As of both September 30, 2016 and December 31, 2015, we had $57.5 million of our 2017 Convertible Senior Subordinated Notes outstanding. The 2017 Convertible Senior Subordinated Notes bear interest at a rate of 3.25% per year, payable semiannually in arrears on March 15 and September 15 of each year. The 2017 Convertible Senior Subordinated Notes mature on September 15, 2017. At any time prior to the close of business on the second scheduled trading day immediately preceding the maturity date, holders may convert their 2017 Convertible Senior Subordinated Notes into the Company’s common shares. The conversion rate initially equals 42.0159 shares per $1,000 of principal amount. This corresponds to an initial conversion price of approximately $23.80 per common share, which equates to approximately 2.4 million common shares. The conversion rate is subject to adjustment upon the occurrence of certain events. The 2017 Convertible Senior Subordinated Notes are fully and unconditionally guaranteed jointly and severally on a senior subordinated unsecured basis by the Guarantor Subsidiaries. The 2017 Convertible Senior Subordinated Notes are senior subordinated unsecured obligations of the Company and the Guarantor Subsidiaries, are subordinated in right of payment to our and the Guarantor Subsidiaries’ existing and future senior indebtedness and are also effectively subordinated to our and the Guarantor Subsidiaries’ existing and future secured indebtedness with respect to any assets comprising security or collateral for such indebtedness.
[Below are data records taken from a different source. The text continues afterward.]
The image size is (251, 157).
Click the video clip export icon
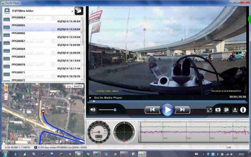226,110
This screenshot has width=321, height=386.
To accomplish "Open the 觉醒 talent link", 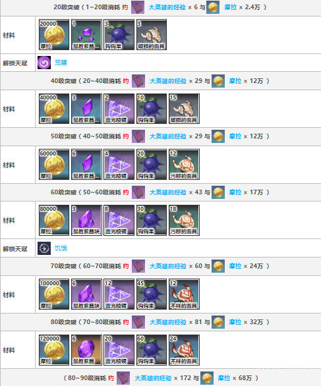I will 61,63.
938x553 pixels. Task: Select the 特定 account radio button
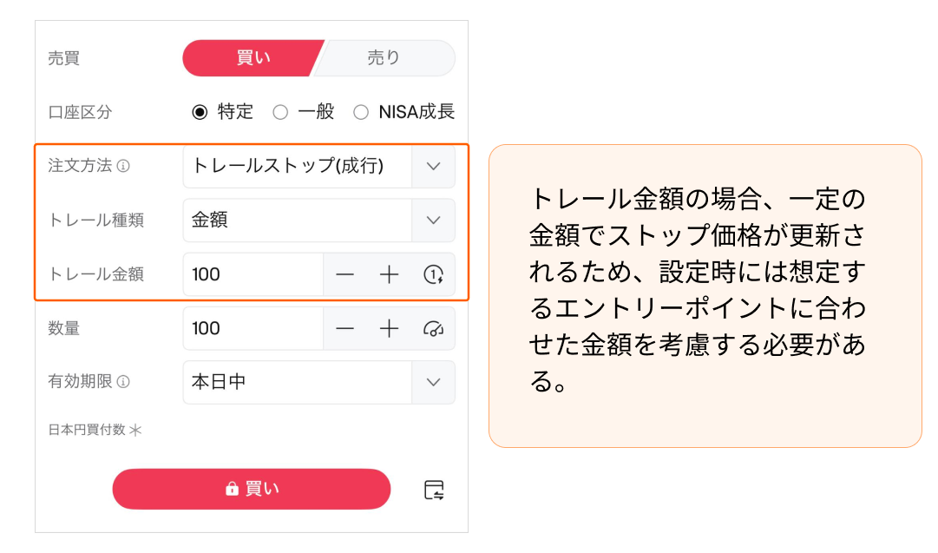pos(200,112)
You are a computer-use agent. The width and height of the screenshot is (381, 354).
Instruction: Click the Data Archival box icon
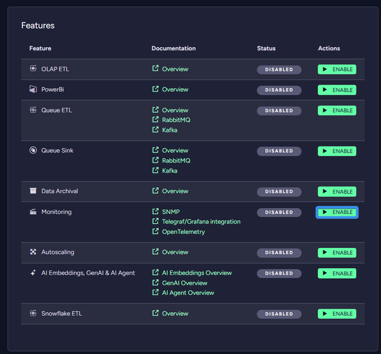(x=33, y=191)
The indenture governing the 2017 Convertible Senior Subordinated Notes provides that we may not redeem the notes prior to their stated maturity date, but also contains provisions requiring the Company to repurchase the 2017 Convertible Senior Subordinated Notes (subject to certain exceptions), at a holder’s option, upon the occurrence of a fundamental change (as defined in the indenture).
Notes Payable - Other
The Company had other borrowings, which are reported in Notes Payable - Other in our Unaudited Condensed Consolidated Balance Sheets, totaling $8.6 million and $8.4 million as of September 30, 2016 and December 31, 2015, respectively.  The balance consists primarily of a mortgage note payable with a $3.5 million principal balance outstanding at September 30, 2016 (and $3.9 million principal balance outstanding at December 31, 2015), which is secured by an office building, matures in 2017 and carries an interest rate of 8.1%. The remaining balance is made up of other notes payable incurred through the normal course of business.